Never could remember that doggie's name.
But what I did know was that in that moment, with his mismatched ears and his big liquid eyes and that lolling tongue of his, my old buddy Rasp was the cutest motherfucker in town. "Aww," I nodded supportively, "see, Clyde? Nobody can resist a cute doggie."
Clyde glanced away oddly, his expression looking that strange way it got sometimes when the moon was almost full. Almost looked like his snout got shorter, somehow. "I wouldn't know," Clyde said primly. "I'm not a cute doggie."
Rasp laughed loudly. "Man, you're right about that." He grinned. "You're so ugly you could be a fucking corgi," and I could only nod; corgis have a lot of good qualities, but almost every doggie I know thinks they're primadonna pieces of shit just because a Queen owns a bunch of them.
Clyde lounged against the side of the gas station, and I had to blink; for an instant there, just for a second, the guy almost looked
human
. "Jesus." I eyed him, appalled. "Who bred you?"
"Nature." Clyde shrugged, which really just had the effect of dipping his massive neck.
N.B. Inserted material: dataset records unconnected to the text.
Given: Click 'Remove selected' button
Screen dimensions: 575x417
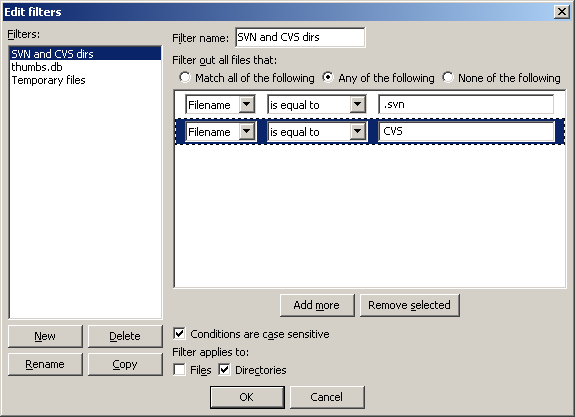Looking at the screenshot, I should 409,305.
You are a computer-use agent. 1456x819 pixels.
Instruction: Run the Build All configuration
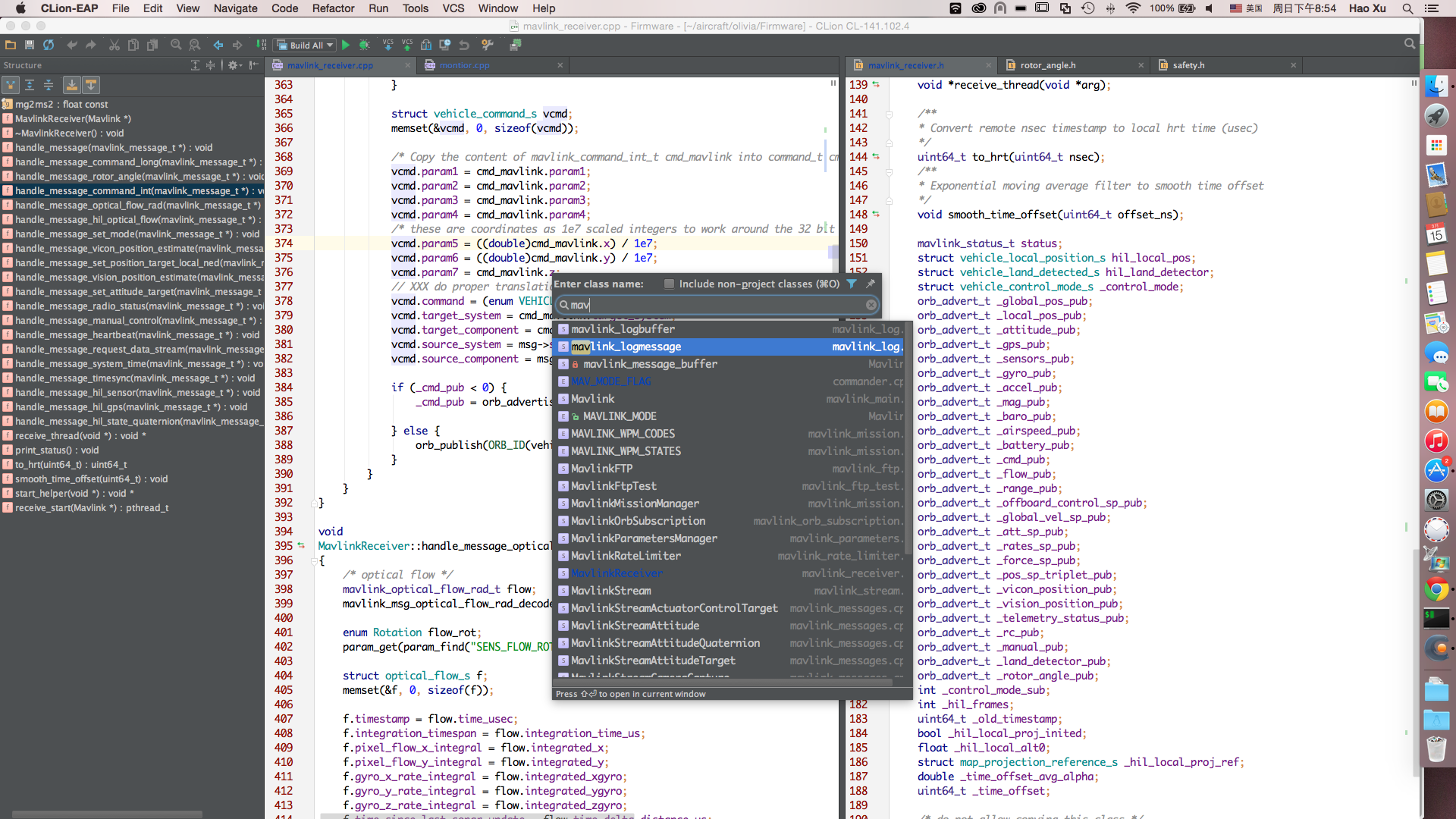[346, 45]
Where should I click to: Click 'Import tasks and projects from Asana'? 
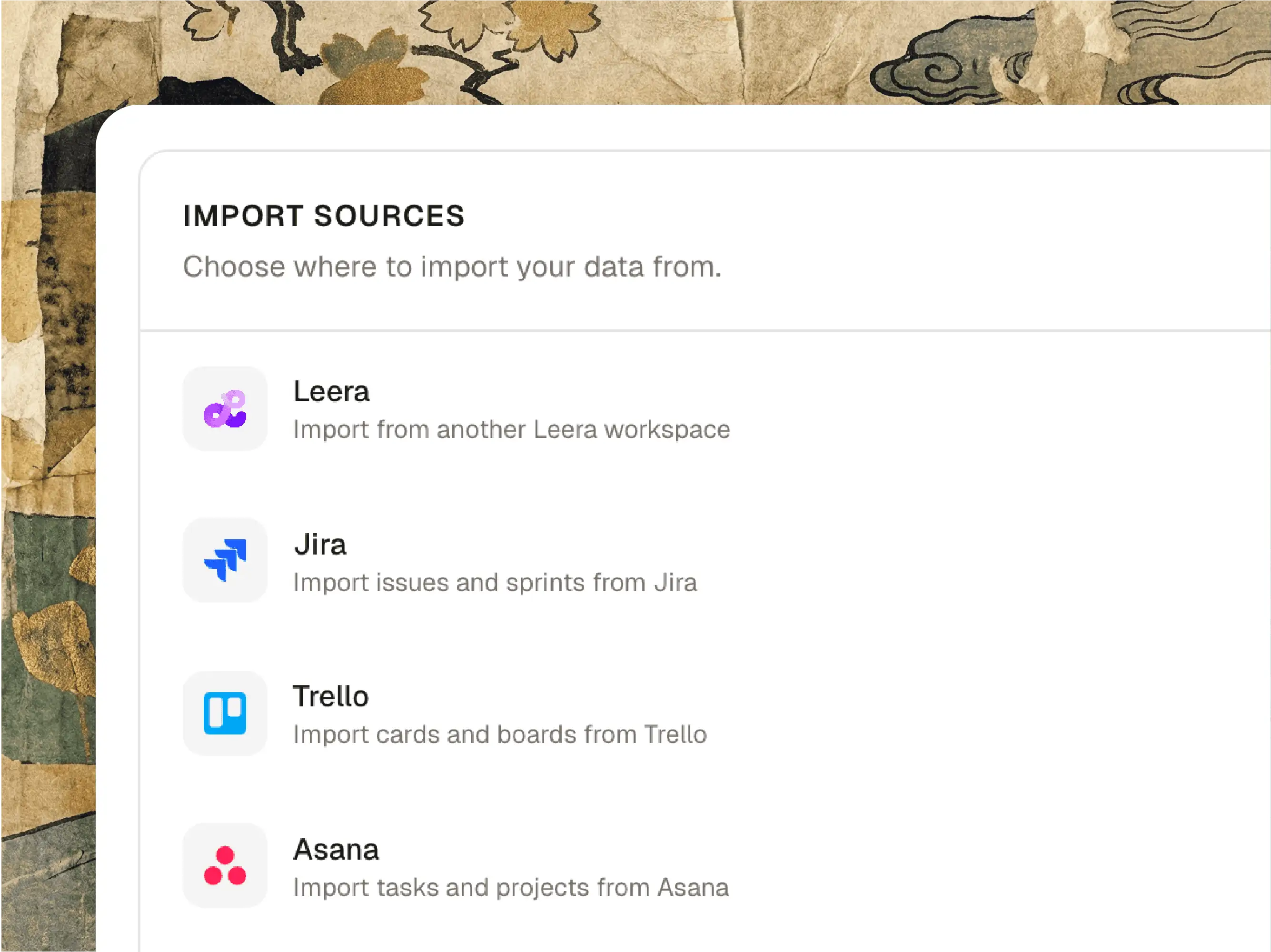click(x=510, y=887)
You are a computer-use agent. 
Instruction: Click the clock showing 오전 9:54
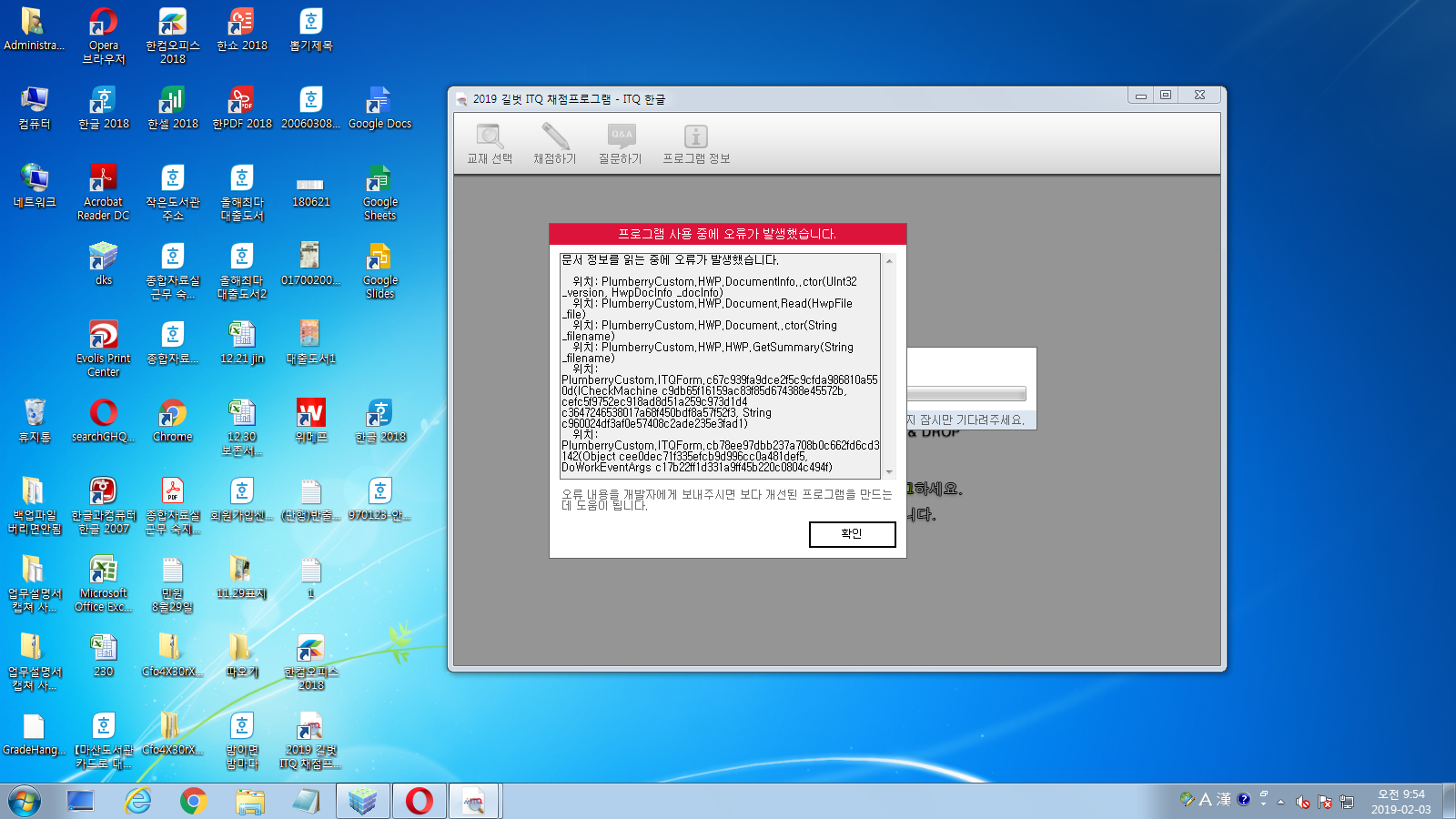click(1400, 802)
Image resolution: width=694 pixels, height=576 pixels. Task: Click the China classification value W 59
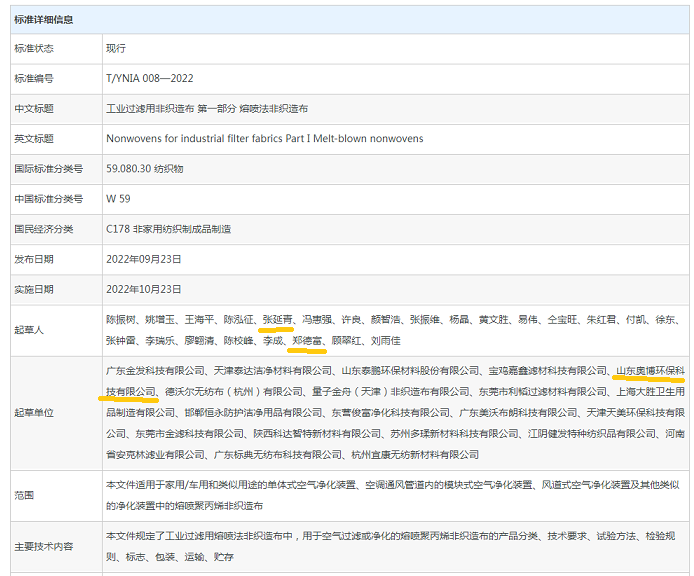pos(118,199)
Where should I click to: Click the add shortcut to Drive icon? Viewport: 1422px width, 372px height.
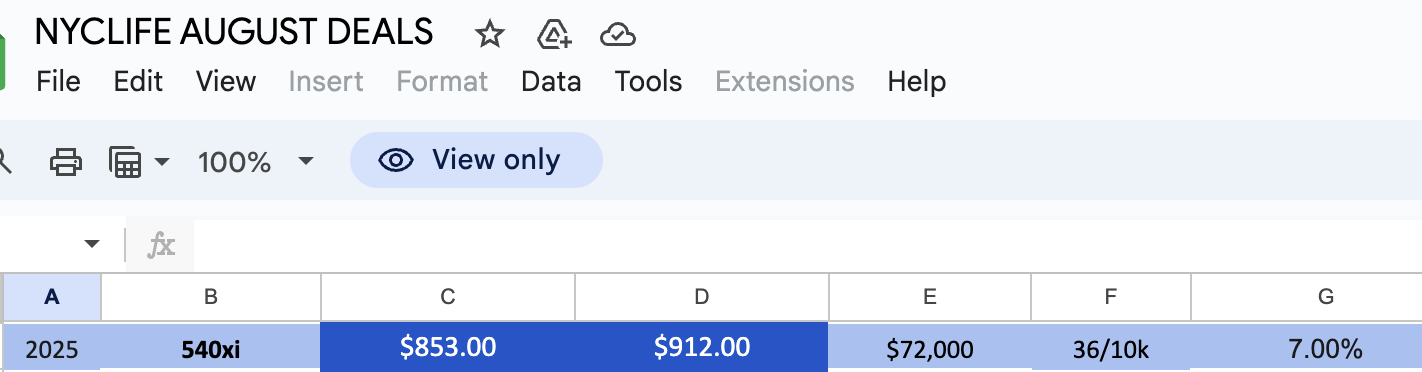(554, 36)
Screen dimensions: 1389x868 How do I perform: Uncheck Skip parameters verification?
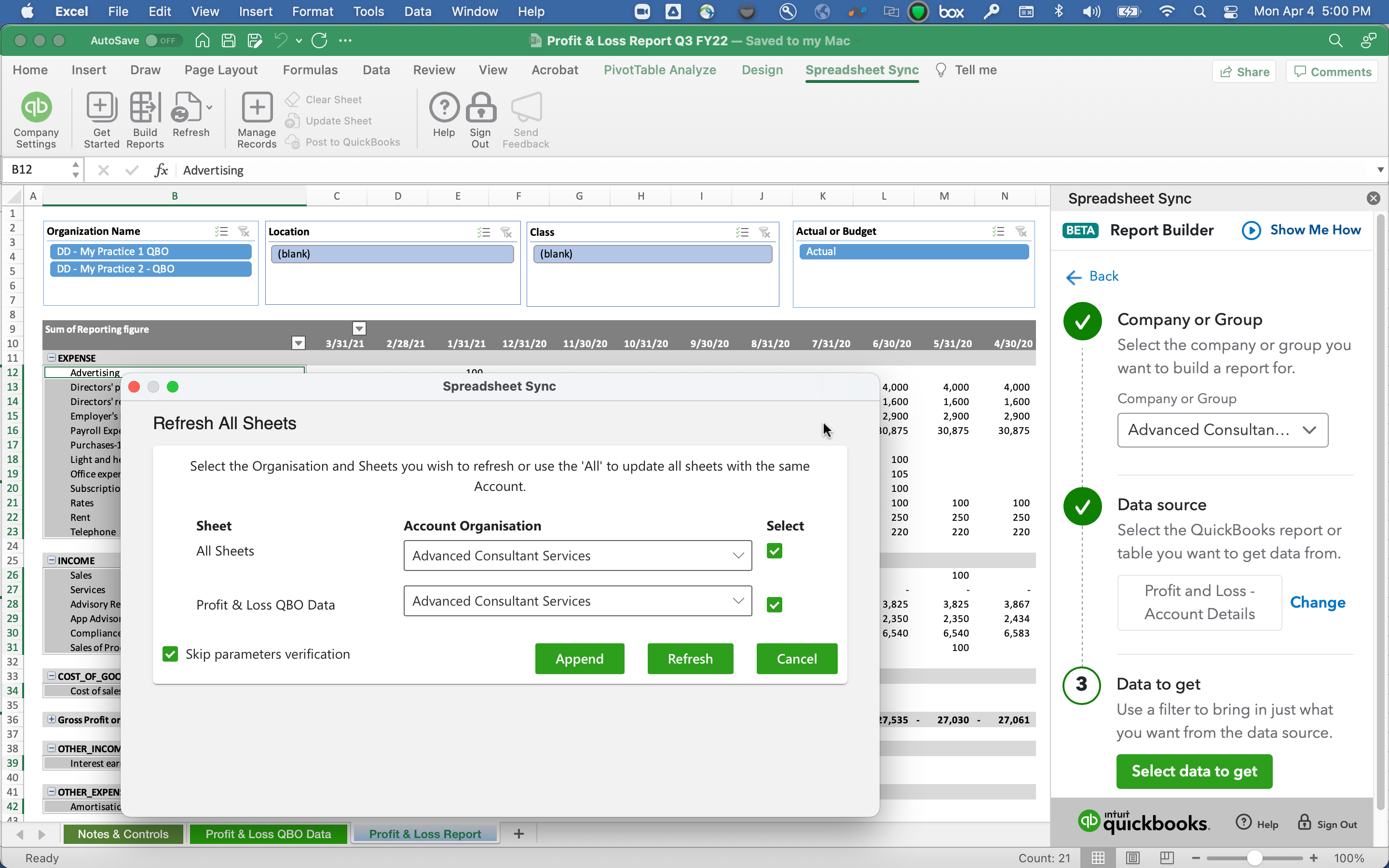coord(170,654)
"Bullshit," Rasp laughed. "We're dogs, dude, and it's the 21
st
century. None of us is bred naturally."
"Dumbass," I agreed scornfully.
"Huh?" Clyde sat back on his haunches, looking as thoughtful as he could, the fucking wolf-faced dweeb. "I don't know about you assholes," he sniffed, "but I'm pure Darwin, baby. Natural selection, and I'm at the top of the heap." He flicked his tail at Rasp, who snarled quietly. "All nature, no nurture. That's the werewolf way." He yawned. "Sheer id."
"Id?" I frowned as best I could with that irresistible mouth of mine. "The fuck is that?"
"Hey. Boysen." Rasp was smirking at me. "What was Darwin's ship called?" He began to chuckle; it was an old joke whenever the touchy issue of breeding came up, and I was in no mood to deal with it.